University of Illinois at Urbana-Champaign

Quick way of learning principles and techniques to build and validate reliable computing systems and networks.

This course introduces a system (both hardware and software) view of design issues in reliable computing. The material represents a broad spectrum of hardware and software error detection and recovery techniques. The lectures discuss how the hardware and software techniques interplay; e.g., what techniques can be provided in hardware, operating system and network communication layers, and what can be provided via a distributed software layer and in the application itself.

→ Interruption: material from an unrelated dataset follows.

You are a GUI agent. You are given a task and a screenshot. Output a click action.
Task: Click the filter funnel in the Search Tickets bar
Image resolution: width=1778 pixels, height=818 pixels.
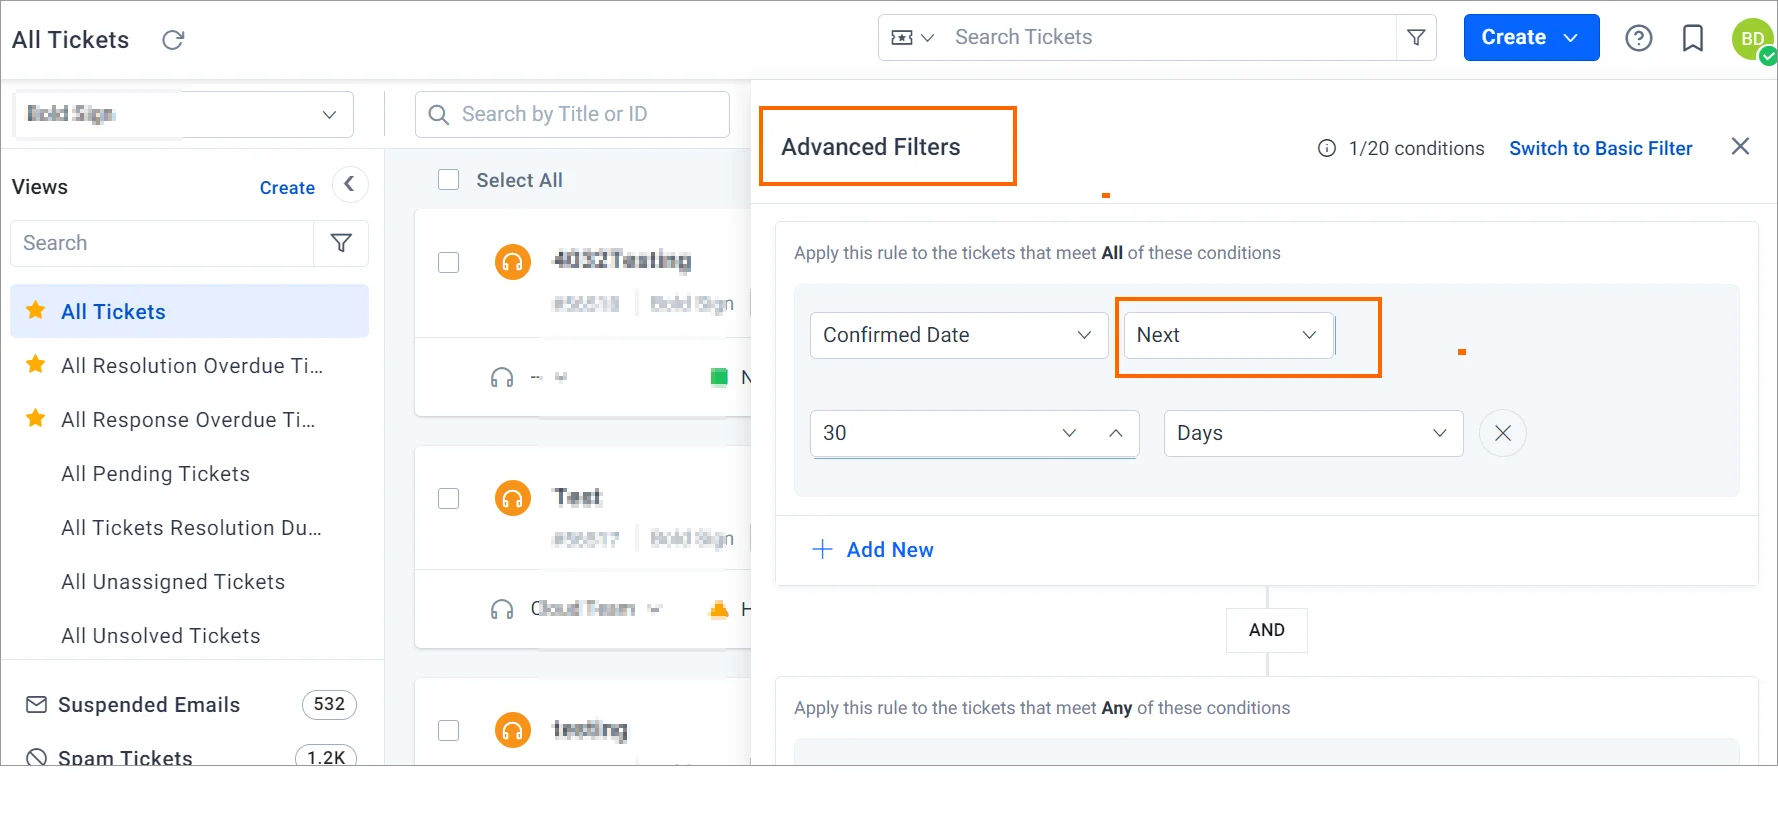1416,38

After introducing basic concepts and terms including reliability, availability, and hardware and software fault models, the course continues with discussions of hardware redundancy, coding techniques, signature-base error checking, processor-level error detection and recovery (e.g., duplicate execution and comparison), checkpoint and recovery (single process and distributed environment), software fault tolerance techniques (e.g., process pair, robust data structures, recovery blocks, and N-version programming), and finally, network specific issues (e.g., providing consistent data and reliable communications). The capabilities and applicability of discussed techniques are illustrated with examples of real applications and systems.

Prerequisites & suggested preliminary readings

Basic understanding of computer systems, hardware and software. BS or MS in Computer Engineering or Computer Science.

Learning outcomes

You will learn the concepts, principles and practice that jointly underlie the development of systems that are reliable and secure. You will be exposed to new and challenging application domains and computing paradigms being implemented in practice and studied in research. Overall the course will allow you to be in a position to develop or research new systems and technologies in the context of their resiliency (dependability and security).

Syllabus

Introduction

System view of high availability design
Fault models
Example of high-availability system

Hardware redundancy

Basic approaches to hardware redundancy
Static and dynamic redundancy
voting

Error detection techniques

Timers, watchdogs, heartbeats
Audits, assertions, control flow and program invariants checks
Operating system exception handling
Example application

Coding techniques

Error detecting and error correcting codes
Hamming codes
codes for storage and communication
codes for arithmetic operations

Processor-level detection and recovery

Instruction retry, duplication, multithreading
Checker processor
RSE (reliability and security engine)

Disk arrays (RAID)

Organization of RAIDs
Example design and evaluation of cache-based RAID Controller

Checkpointing and recovery

Forward and backward error recovery
Checkpoint and recovery in networked systems
Synchronous checkpointing and recovery
Asynchronous checkpointing and recovery
Checkpointing in distributed databases
IRIX operating system checkpoint and restart

Software fault tolerance

Process pairs
robust data structures
N-version programming
recovery blocks
Recovery routines - example of BM-MVS

Network specific issues

Broadcast protocols
Agreement protocols (Byzantine agreement, Consensus, Interactive consistency)
Application of agreement algorithms

High Availability Middleware

Replication
Self-checking processes
Application example

Dependability Validation

Validation methods
Design phase- Hierarchical fault simulation
Prototype phase - HW or SW implemented fault injection
Operational phase - Measurement of field systems